Fazit: JAGDZEIT von David Osborn wurde vom Pendragon Verlag als „Krimi“ deklariert, was dem Roman jedoch eigentlich in keiner Weise gerecht wird. Denn JAGDZEIT ist nach so vielen Jahren immer noch ein intensiver Thriller, der an Spannung und Intensität über die Jahre nichts eingebüßt hat und sich mit vielen modernen Romanen der Neuzeit ohne Anstrengung messen kann. Er zeigt schonungslos die wahre Natur des Menschen auf, der einem freundlich ins Gesicht lächelt, während er bereits hinter unserem Rücken  das Messer zum tödlichen Finale wetzt. In diesem Sinne hat der Roman JAGDZEIT von David Osborn durchaus auch heute eine größere Beachtung verdient.  
Jadzeit
Daten zum Roman:
Jagdzeit
(Open Season)
von David Osborn
Originalausgabe: 1974/Dell Publishing/USA
Deutsche Erstausgabe: 1975/Dial Press
Neu übersetzte Ausgabe: 2011/Pendragon Verlag
Genre: Thriller/Krimi
Übersetzung: Marcel Keller
Seitenanzahl: 280 Seiten/Taschenbuch
ISBN: 978-3-86532-209-8
Preis: 10,95 Euro
Pendragon Verlag / Bielefeld   


Kommentare  

#1 Andreas Decker 2013-06-05 10:55
Ich möchte wirklich nicht wie der Bibliograph vom Dienst erscheinen :D aber Dial Press ist der amerikanische Verlag, wo das Buch als HC erschien.

Hierzulande erschien der Roman 74 zuerst bei Zsolnay als Hardcover, dann bei Knaur und Dtv als Tabu.
#2 Laurin 2013-06-05 17:06
Nun, Andreas, da der Pendragon Verlag die Erstausgabe im Buch selbst mit Dell Publishing/USA angibt, muss ich mich bei der Info erst einmal darauf verlassen, ob als TB oder HC ist für mich da nicht relevant. Zum Dial Verlag steht da nichts drin.

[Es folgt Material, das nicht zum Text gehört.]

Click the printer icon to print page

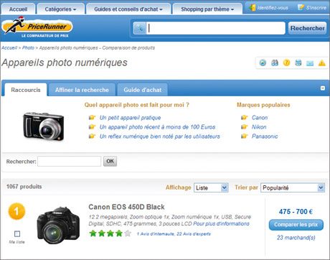pyautogui.click(x=298, y=62)
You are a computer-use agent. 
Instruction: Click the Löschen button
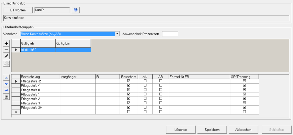coord(181,130)
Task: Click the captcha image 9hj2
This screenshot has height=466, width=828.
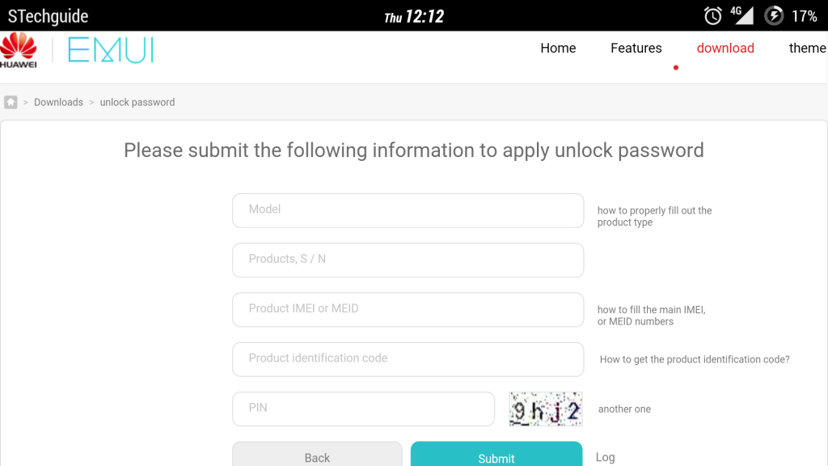Action: tap(546, 409)
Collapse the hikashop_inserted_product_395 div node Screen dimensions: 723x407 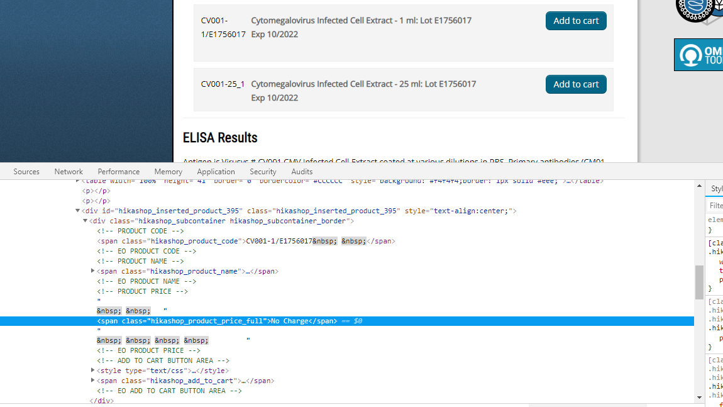(78, 211)
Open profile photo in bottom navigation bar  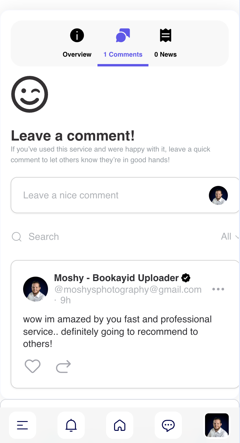pos(217,425)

Und die Information das die deutsche Erstausgabe von Dial Press stammt, habe ich als Quelle von Krimi-Couch.de. In der Wikipedia kennt man dazu nur den Pendragon Verlag und gibt hier keine früheren Daten zur Erstveröffentlichung. An wieder anderer Stelle wird für 1975 die Zeitschrift STERN angegeben, die den Roman als Fortsetzungsroman abgedruckt haben soll, wo ich aber eher vorsichtig bin mit der Info. Wenn also der Dial Verlag ein US Verlag ist, dann habe ich leider hier bei der Recherche die fehlerhafte Information übernommen. Aber...na ja...das sind die gepriesenen modernen Zeiten von Internet und Co., da bekommt man häufiger auf eine richtige Frage zwanzig falsche Antworten geliefert. :P

Ich sehe das aber ehrlich gesagt auch nicht als Beinbruch an. Es macht den Roman nicht schlechter und darauf kommt es dem interessierten Leser ja als erstes an. ;-)
#3 Andreas Decker 2013-06-05 17:54
Ich war im Vorteil :D Eine meiner ersten Arbeiten als angehender Buchhändler mit 16 war, eine Kiste mit zurückgehenden Hardcovern von Jagdzeit zu packen Und Zsolnay war damals ein berühmter Verlag. :D Was so manchmal hängenbleibt :lol: Ich weiß noch genau, wo die Heyne Exquisit im Regal standen, obwohl der Laden schon lange pleite ist :D :D :D

Ja, Internetrecherche ist manchmal schwierig. Ich glaube da auch nix mehr auf den ersten Blick. Das mit Dell wird schon stimmen. Da blickt man eh nicht mehr durch, wer wen gekauft hat. Zsolnay ist heute mit Hanser verbandelt, wer hätte sich so was damals träumen lassen.